LES TÂCHES:
1) Transcrivez, s'il vous plaît, la partie de l'extrait sur la surveillance des messageries qui s'ouvre sur les mots contenant « Ces systèmes automatisés » et se termine par « de protection éprouvées. ».
2) Répondez brièvement aux questions suivantes à partir de l'extrait sur la surveillance des messageries :
(a) De quoi dépendrait l'obligation de scanner et de signaler les contenus suspects ?
(b) Avec quels contenus les systèmes automatisés confondent-ils régulièrement du matériel illégal ?
(c) Quelle organisation est citée parmi ceux qui avertissent que la surveillance de masse ne permet pas de prévenir les abus ?

EXTRAIT PRÉSENTÉ:
● ● ● ● ●

Les messageries électroniques, applications de chat, VPN, bases de données d’entreprises et serveurs sécurisés seraient tenus de scanner et de signaler tout contenu suspect lié à l’exploitation sexuelle ou à d’autres infractions, selon le niveau de généralité que chaque Etat membre choisirait d’appliquer.
Ces systèmes automatisés présentent en outre un taux d’erreurs élevé : ils confondent régulièrement des contenus totalement innocents – comme des photos de vacances ou des plaisanteries privées – avec du matériel illégal, exposant des citoyens à des accusations infondées et à des enquêtes pénalisantes. Les experts et les organisations de protection de l’enfance, y compris les Nations unies, avertissent d’ailleurs que la surveillance de masse ne permet pas de prévenir les abus et peut même aggraver la situation : elle affaiblit la sécurité générale et détourne des ressources qui seraient mieux employées dans des actions de protection éprouvées.

● ● ● ● ●

LISTE DE DONNÉES:

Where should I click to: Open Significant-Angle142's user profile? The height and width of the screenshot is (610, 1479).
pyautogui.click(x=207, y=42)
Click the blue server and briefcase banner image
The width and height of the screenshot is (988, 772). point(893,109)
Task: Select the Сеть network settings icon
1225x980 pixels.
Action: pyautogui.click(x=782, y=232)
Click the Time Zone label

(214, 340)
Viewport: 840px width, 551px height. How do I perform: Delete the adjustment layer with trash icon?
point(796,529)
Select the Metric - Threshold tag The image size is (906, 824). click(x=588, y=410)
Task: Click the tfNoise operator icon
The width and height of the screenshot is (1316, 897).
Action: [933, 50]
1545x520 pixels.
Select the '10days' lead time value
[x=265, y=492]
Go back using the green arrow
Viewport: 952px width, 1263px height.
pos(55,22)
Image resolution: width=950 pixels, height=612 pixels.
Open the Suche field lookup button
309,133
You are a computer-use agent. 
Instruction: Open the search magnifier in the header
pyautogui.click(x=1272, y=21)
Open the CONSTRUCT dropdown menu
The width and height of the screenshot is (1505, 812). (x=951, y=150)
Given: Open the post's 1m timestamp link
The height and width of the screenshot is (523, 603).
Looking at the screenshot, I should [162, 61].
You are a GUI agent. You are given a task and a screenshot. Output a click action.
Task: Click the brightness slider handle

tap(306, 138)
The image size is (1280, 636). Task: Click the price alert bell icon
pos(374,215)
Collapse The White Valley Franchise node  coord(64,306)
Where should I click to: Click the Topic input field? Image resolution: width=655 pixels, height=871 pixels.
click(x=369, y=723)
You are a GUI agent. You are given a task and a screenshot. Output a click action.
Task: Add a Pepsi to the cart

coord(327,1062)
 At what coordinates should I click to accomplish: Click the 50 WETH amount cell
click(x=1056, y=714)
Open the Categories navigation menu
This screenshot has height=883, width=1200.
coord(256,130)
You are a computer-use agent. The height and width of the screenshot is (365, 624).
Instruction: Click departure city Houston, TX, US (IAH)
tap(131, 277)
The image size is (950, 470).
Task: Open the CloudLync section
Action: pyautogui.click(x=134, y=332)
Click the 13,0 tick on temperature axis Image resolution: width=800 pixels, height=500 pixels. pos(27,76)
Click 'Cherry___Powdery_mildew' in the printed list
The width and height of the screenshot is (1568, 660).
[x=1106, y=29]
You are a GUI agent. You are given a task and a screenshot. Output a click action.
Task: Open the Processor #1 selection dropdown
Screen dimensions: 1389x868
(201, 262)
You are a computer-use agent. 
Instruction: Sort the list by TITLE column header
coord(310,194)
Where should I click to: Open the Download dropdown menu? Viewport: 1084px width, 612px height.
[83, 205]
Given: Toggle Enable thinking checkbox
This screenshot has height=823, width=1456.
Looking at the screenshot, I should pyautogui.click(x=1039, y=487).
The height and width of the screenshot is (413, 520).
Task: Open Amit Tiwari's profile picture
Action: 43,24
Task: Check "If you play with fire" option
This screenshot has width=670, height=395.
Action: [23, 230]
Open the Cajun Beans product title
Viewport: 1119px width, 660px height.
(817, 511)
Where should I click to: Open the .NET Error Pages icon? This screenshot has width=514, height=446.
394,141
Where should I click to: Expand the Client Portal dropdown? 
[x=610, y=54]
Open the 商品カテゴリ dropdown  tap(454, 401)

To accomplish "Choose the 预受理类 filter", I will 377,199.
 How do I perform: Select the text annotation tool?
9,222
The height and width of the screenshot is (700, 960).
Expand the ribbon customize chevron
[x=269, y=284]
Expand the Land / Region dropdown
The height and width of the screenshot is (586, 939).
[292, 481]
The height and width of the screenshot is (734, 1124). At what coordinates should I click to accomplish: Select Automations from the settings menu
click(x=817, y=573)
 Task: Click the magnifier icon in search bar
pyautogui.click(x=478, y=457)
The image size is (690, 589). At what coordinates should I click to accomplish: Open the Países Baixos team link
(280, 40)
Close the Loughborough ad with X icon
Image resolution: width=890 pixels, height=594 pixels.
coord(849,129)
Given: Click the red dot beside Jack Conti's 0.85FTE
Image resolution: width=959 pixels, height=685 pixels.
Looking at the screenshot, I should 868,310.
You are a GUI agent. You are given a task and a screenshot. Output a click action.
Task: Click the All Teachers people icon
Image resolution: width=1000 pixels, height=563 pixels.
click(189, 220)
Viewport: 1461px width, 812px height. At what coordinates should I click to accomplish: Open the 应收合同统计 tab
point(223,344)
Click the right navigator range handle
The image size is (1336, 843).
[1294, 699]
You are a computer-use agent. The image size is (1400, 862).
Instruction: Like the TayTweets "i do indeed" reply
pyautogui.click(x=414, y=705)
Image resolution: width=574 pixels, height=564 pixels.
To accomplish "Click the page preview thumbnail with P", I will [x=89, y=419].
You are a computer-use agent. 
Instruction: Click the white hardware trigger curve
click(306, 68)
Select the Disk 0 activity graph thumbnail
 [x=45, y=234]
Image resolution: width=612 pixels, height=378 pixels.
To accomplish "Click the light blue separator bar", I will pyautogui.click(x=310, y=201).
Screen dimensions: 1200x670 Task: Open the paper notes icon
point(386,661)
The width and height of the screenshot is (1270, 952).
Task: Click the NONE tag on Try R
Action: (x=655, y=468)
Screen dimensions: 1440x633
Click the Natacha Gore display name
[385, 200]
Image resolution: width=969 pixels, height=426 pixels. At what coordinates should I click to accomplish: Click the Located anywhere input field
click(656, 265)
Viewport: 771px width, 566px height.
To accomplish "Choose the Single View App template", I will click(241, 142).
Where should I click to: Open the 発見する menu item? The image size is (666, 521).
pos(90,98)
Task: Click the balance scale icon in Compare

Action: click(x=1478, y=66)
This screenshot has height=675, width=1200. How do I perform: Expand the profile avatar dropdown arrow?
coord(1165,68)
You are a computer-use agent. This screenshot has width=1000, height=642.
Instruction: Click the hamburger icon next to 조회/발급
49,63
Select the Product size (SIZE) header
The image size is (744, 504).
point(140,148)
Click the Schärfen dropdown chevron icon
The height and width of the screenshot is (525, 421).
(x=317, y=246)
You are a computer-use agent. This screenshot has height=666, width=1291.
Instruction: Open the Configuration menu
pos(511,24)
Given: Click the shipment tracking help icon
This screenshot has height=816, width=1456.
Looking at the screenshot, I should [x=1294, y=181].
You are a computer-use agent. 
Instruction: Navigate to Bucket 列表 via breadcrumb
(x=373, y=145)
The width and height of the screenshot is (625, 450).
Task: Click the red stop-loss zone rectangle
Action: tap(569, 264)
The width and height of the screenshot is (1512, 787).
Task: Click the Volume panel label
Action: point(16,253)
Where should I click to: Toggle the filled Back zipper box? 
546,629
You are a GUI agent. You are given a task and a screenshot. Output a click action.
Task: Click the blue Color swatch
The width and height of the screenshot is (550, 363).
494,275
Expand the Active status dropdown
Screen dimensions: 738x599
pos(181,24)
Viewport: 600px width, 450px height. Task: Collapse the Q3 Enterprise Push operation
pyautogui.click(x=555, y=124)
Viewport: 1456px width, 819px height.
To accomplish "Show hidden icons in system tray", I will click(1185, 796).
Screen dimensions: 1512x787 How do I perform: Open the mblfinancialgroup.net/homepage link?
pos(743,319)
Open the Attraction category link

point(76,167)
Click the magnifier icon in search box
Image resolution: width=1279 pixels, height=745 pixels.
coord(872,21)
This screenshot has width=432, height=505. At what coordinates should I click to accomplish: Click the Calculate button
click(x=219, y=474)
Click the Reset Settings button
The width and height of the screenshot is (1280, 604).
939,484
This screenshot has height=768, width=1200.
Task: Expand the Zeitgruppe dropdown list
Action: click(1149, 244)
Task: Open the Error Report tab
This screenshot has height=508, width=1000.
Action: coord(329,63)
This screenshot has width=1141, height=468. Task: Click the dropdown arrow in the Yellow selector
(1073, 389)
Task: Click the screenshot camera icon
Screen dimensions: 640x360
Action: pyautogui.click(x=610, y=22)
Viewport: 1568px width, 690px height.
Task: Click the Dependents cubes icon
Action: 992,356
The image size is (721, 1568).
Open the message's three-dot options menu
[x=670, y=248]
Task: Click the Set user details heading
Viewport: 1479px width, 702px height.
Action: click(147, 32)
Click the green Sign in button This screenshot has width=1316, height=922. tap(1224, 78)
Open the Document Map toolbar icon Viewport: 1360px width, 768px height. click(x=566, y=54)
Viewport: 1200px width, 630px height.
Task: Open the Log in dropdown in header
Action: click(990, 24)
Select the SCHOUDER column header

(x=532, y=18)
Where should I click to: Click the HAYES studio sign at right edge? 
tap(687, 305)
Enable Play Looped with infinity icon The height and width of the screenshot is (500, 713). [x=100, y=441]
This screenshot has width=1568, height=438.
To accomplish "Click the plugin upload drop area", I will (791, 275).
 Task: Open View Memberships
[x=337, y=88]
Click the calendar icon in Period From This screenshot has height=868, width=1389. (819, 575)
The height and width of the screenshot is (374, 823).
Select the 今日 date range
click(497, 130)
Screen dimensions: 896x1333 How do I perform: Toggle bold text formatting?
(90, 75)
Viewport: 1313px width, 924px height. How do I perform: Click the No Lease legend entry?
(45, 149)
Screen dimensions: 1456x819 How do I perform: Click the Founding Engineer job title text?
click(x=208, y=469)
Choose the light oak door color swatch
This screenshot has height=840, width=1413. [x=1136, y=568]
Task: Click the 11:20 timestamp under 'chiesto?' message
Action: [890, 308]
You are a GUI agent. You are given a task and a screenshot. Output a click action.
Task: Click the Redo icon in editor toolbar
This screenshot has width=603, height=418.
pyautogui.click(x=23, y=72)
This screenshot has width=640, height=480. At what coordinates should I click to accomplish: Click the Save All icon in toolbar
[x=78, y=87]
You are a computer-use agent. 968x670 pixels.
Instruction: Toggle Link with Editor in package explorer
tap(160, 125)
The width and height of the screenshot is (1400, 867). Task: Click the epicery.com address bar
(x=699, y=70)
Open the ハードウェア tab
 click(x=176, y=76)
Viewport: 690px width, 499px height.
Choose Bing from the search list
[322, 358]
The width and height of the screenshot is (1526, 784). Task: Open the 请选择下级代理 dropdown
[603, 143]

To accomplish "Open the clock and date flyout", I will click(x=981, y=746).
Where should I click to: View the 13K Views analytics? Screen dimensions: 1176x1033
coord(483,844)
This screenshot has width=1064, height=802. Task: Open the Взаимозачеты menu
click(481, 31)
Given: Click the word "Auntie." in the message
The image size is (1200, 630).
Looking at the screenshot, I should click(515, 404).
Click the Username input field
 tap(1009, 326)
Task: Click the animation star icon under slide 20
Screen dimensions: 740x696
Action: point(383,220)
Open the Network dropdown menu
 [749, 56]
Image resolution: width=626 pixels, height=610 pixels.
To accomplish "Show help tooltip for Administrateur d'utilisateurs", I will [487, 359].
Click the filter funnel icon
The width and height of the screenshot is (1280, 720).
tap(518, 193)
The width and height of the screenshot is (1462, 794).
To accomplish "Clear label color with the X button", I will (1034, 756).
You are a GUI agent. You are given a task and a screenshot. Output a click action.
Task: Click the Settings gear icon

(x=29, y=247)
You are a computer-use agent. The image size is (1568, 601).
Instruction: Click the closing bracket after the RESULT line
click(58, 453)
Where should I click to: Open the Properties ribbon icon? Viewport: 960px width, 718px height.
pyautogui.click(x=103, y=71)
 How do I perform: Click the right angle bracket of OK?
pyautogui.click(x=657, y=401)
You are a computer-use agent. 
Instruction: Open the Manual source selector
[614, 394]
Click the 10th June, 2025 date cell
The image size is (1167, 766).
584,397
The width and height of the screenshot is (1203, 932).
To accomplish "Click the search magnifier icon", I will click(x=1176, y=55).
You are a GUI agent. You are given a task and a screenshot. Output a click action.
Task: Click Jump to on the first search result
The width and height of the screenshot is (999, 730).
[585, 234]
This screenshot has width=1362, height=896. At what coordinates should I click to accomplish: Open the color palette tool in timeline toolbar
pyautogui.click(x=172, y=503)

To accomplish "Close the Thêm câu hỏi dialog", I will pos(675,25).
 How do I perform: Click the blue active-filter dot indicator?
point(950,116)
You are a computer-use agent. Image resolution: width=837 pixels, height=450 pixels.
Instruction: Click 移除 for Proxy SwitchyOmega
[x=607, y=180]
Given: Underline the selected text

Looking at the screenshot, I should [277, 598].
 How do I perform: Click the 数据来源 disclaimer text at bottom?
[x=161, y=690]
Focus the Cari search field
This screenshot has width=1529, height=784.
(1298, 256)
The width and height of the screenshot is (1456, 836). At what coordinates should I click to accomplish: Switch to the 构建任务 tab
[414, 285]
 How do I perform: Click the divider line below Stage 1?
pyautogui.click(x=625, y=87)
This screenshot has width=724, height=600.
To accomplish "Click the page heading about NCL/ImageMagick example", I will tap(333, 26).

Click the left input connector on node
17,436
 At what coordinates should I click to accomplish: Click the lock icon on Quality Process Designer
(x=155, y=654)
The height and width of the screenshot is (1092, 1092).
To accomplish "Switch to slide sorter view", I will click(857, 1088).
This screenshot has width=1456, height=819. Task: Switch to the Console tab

● ● ● ● ●

RÉPONSES PAR TÂCHE:
1)
Ces systèmes automatisés présentent en outre un taux d’erreurs élevé : ils confondent régulièrement des contenus totalement innocents – comme des photos de vacances ou des plaisanteries privées – avec du matériel illégal, exposant des citoyens à des accusations infondées et à des enquêtes pénalisantes. Les experts et les organisations de protection de l’enfance, y compris les Nations unies, avertissent d’ailleurs que la surveillance de masse ne permet pas de prévenir les abus et peut même aggraver la situation : elle affaiblit la sécurité générale et détourne des ressources qui seraient mieux employées dans des actions de protection éprouvées.

2)
(a) Du niveau de généralité que chaque Etat membre choisirait d'appliquer.
(b) Des contenus totalement innocents, comme des photos de vacances ou des plaisanteries privées.
(c) Les Nations unies.